The UK prisons watchdog has issued a damning report on conditions in an immigration removal centre in West London. According to the report by His Majesty’s Inspectorate of Prisons (HMIP), the conditions in Harmondsworth Immigration Removal Centre, which is “the largest of its kind in Europe”, were “the worst” its inspectors had ever seen. The Chief Inspector of Prisons, Charlie Taylor, told the BBC: “The level of chaos that we found at Harmondsworth was truly shocking and we left deeply concerned that some of those held there were at imminent risk of harm”. “Nobody should be detained in an immigration removal centre unless they are going to be removed quickly from the country, yet around 60% of detainees were released from the centre, with only a third deported, which begs the question of why so much taxpayer money was being spent keeping them locked up in the first place,” he added. The director of the NGO Medical Justice, Emma Ginn, described HMIP’s findings as “nothing short of national emergency” and accused the Home Office of showing “contempt for human life”.
In addition to HMIP’s criticism about the conditions in the Harmondsworth Immigration Removal Centre, concerns have also been raised about the well-being of people who are living in Home Office-managed asylum accommodation. A report by the NGO the Helen Bamber Foundation has warned that increasing numbers of people at the former military base in Wethersfield in southeast England are “attempting suicide, self-harming and refusing to eat”. Commenting on the report’s findings, Professor Cornelius Katona from the NGO Humans for Human Rights Network said: “It’s likely that more people will become more distressed, there will be more people whose existing mental health conditions deteriorate, and more who develop suicidal thinking and may act on it. All of the issues that we’ve seen are already getting worse”. “The underlying problem is that the accommodation is intrinsically unsuitable for vulnerable people, and particularly survivors of torture and trafficking,” he added. Elsewhere, a report by University College London and the UK member of the Every Child Protected Against Trafficking (ECPAT) Network has revealed that more than 100 unaccompanied asylum-seeking children who have disappeared from Home Office-managed hotels and who remain unaccounted for “are likely to have been trafficked”. The report’s lead author, Sonja Ayeb-Karlsson said: “This is a national scandal which must not be repeated. It is still not clear what attempts have been made to find those who remain missing and make sure that they are safe” while the chief executive of ECPAT UK, Patricia Durr, said: “This research confirms our fears and emphasises the need for urgent action to find the missing children, and for a statutory independent inquiry to ensure this child protection scandal never happens again”. Finally, people living on the Bibby Stockholm barge in Portland on the south coast of England have staged a sit-down protest over “delays in processing their asylum claims, overcrowding conditions and trouble accessing medical treatment”. One resident described the ship as the “hell barge” and said: “When we were moved on to the barge we were told we would be here for a maximum of 90 days, which was a period of time we felt we could cope with. But many of us have now been here much longer than that. Sometimes we have to wait a month for an appointment with the doctor and people’s mental health is deteriorating”.
··········
Translate this sentence from the text on UK immigration detention into Spanish: "In addition to HMIP’s criticism about the conditions in the Harmondsworth Immigration Removal Centre, concerns have also been raised about the well-being of people who are living in Home Office-managed asylum accommodation."

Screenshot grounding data
··········
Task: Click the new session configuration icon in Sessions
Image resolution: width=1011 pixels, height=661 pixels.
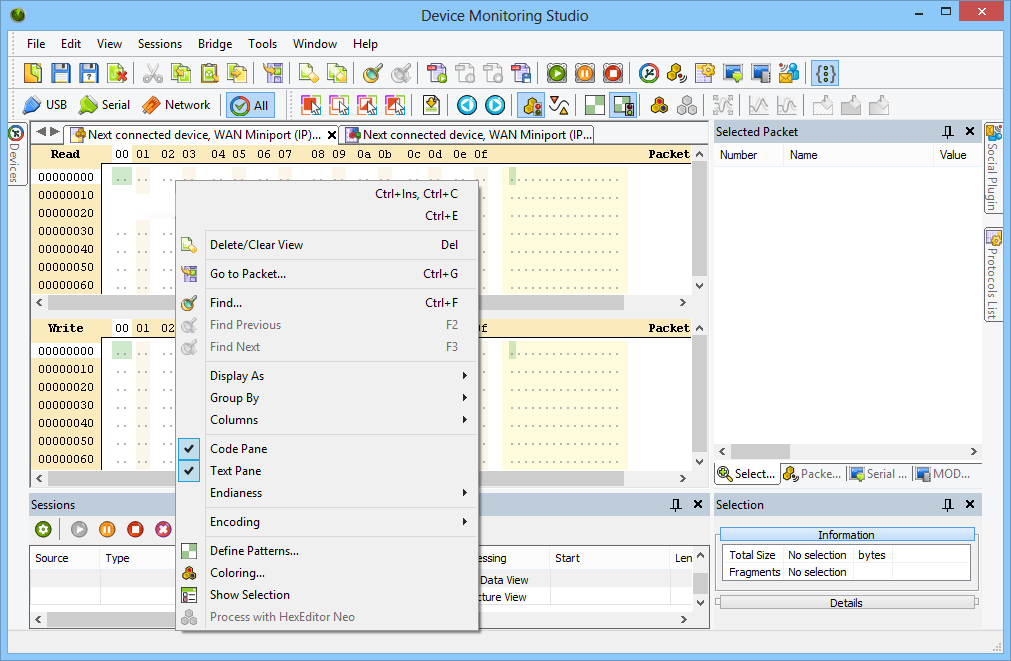Action: click(43, 529)
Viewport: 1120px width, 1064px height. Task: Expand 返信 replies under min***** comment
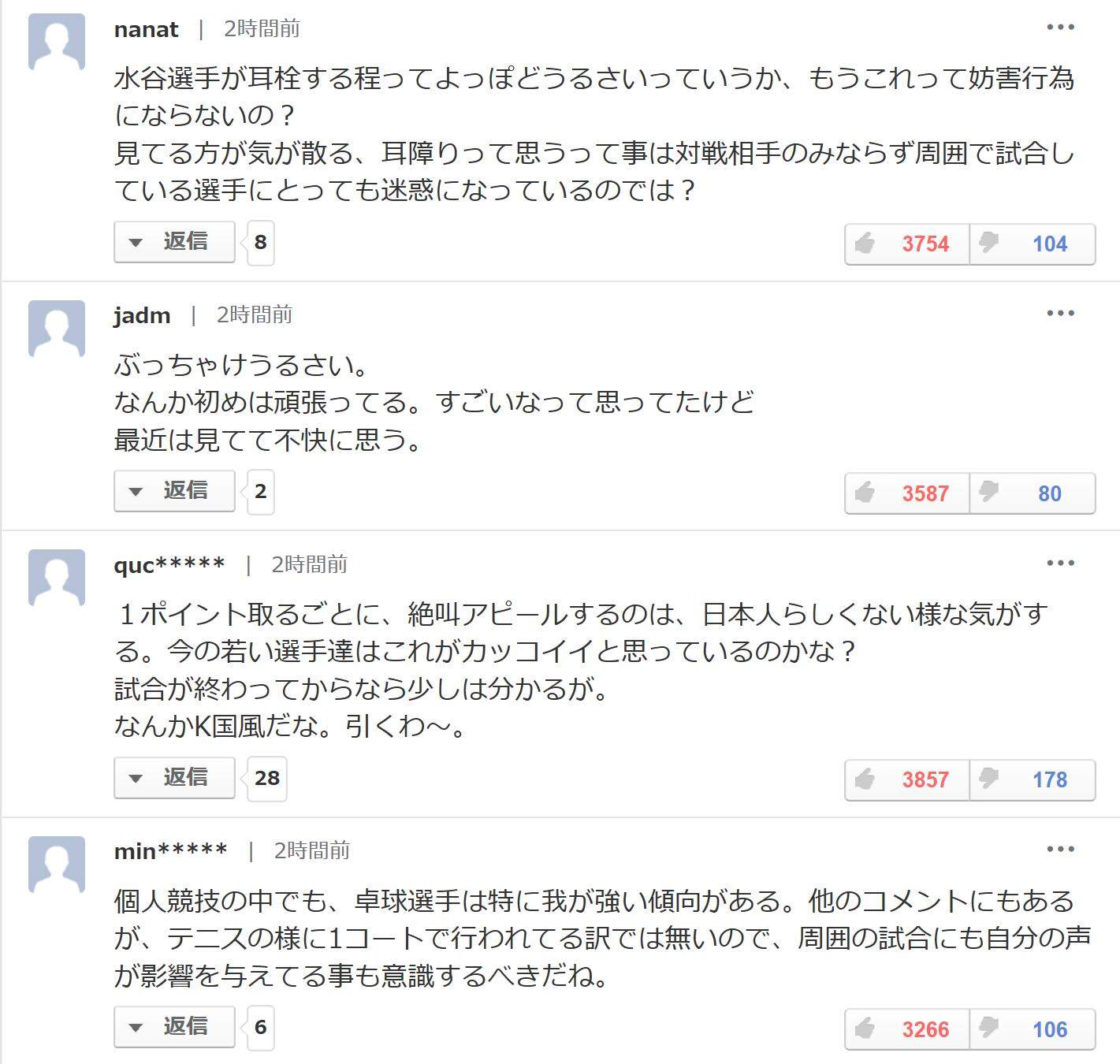pos(175,1027)
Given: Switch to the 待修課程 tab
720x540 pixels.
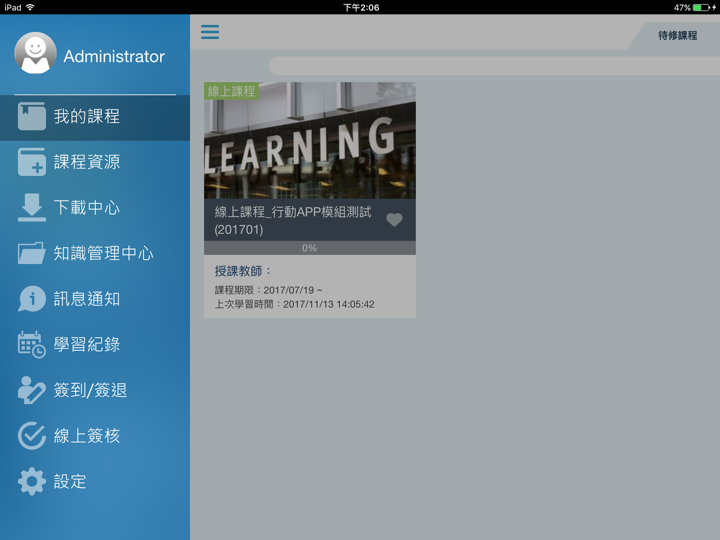Looking at the screenshot, I should coord(677,36).
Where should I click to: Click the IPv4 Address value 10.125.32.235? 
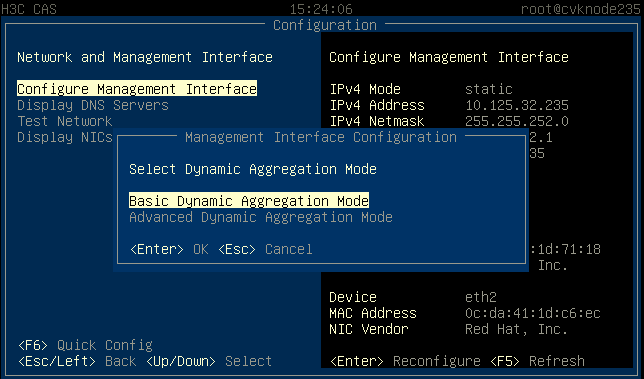(517, 105)

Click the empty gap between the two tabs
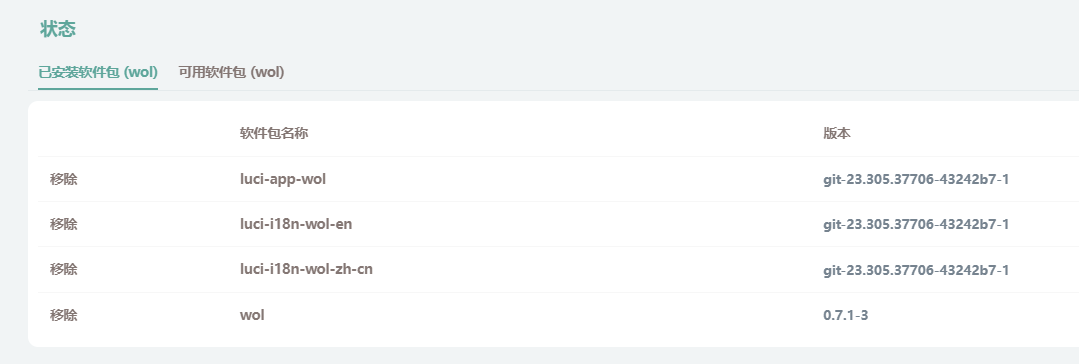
··········
## ANSWER TO THIS EXERCISE:
Además de las críticas de la HMIP sobre las condiciones en el Centro de Expulsión de Inmigrantes de Harmondsworth, también se ha expresado preocupación por el bienestar de las personas que viven en alojamientos para solicitantes de asilo gestionados por el Ministerio del Interior.